Обращая внимание на несомненную преемственность андроповского правления и первых лет правления Горбачева, необходимо указать и на те отличия, которые явственно отделяли время после апреля 1985 г. от предшествующего периода. Прежде всего, изменились общественные настроения в стране. «Мы ждем перемен» — так называлась известная песня самого знаменитого тогда в СССР рок-певца Виктора Цоя. Страна ждала перемен. Ожидание перемен создавало общий оптимистический фон. Молодой лидер вызывал доверие. Даже очевидно непопулярные меры вроде антиалкогольной кампании или хвастливые задания достигнуть и превзойти мировой уровень автостроения вызывали в эти годы скорее понимание ситуации, скрашенное иронией, чем злость и раздражение. Продемонстрированная готовность сражаться с коррупцией делала большинство населения союзниками Горбачева.

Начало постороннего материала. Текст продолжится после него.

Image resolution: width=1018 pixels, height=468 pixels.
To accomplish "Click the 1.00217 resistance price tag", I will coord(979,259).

Огромный общественный резонанс получила небольшая статья журналистки Т. Самолис, опубликованная в «Правде» в 1986 г., в которой она, цитируя многочисленные письма читателей, указала на «вязкий партийно-административный слой», слой средних чиновников, как главное препятствие для проведения преобразований в стране31 То, что эта статья появилась в «Правде», всегда считавшейся рупором Генерального секретаря, рождало утверждение, что таково и мнение Горбачева.

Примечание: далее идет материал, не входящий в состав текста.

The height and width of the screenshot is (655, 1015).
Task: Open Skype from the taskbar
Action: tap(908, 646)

В недрах высшего партийного руководства проявилось осознанное стремление «менять систему». Неформальным лидером этого направления стал А. Н. Яковлев, назначенный в июле 1985 г. заведующим Отделом пропаганды ЦК. Уже в конце 1985 г., по его словам, он направил на имя Горбачева обширную записку, поражающую масштабами намечавшихся перемен. Среди них — предложения о создании на базе КПСС двухпартийной системы, введении поста президента СССР, широких выборов, осуществлении демократических преобразований в стране, экономической реформы32. Это ни в коем случае не было мнением Политбюро. Эти вопросы никогда во всем объеме и не выносились, и не обсуждались на его заседаниях, как и в других коллегиальных органах партии. Да и сам Горбачев, как показали последовавшие события, отнюдь не разделял всю концепцию Яковлева (страдавшую, заметим, утопичностью, некоей «лабораторно- стью», оторванностью от конкретно-исторических, экономических и национальных особенностей страны). Вместе с тем Горбачев принял и разделил отдельные положения концепции Яковлева, среди них — мысль о необходимости и плодотворности наличия оппозиции в стране.

В 1986 г., встречаясь с представителями прессы, Горбачев изложил свое понимание взаимоотношений с оппозицией: «...многие из наших консервативных проявлений, ошибок и просчетов, вызывающих застой мысли и действия и в партии, и в государстве, связаны с отсутствием оппозиции, альтернативы мнений, оценок. И здесь, на нынешнем этапе развития общества, такой своеобразной оппозицией могла бы стать наша пресса»33

И здесь мы подходим к главному, что отличало Горбачева от Андропова,— Горбачев принимал идею оппозиции, считал ее неизбежной и, будучи уверен в своих силах, не боялся ее. Так была прервана тоталитарная традиция.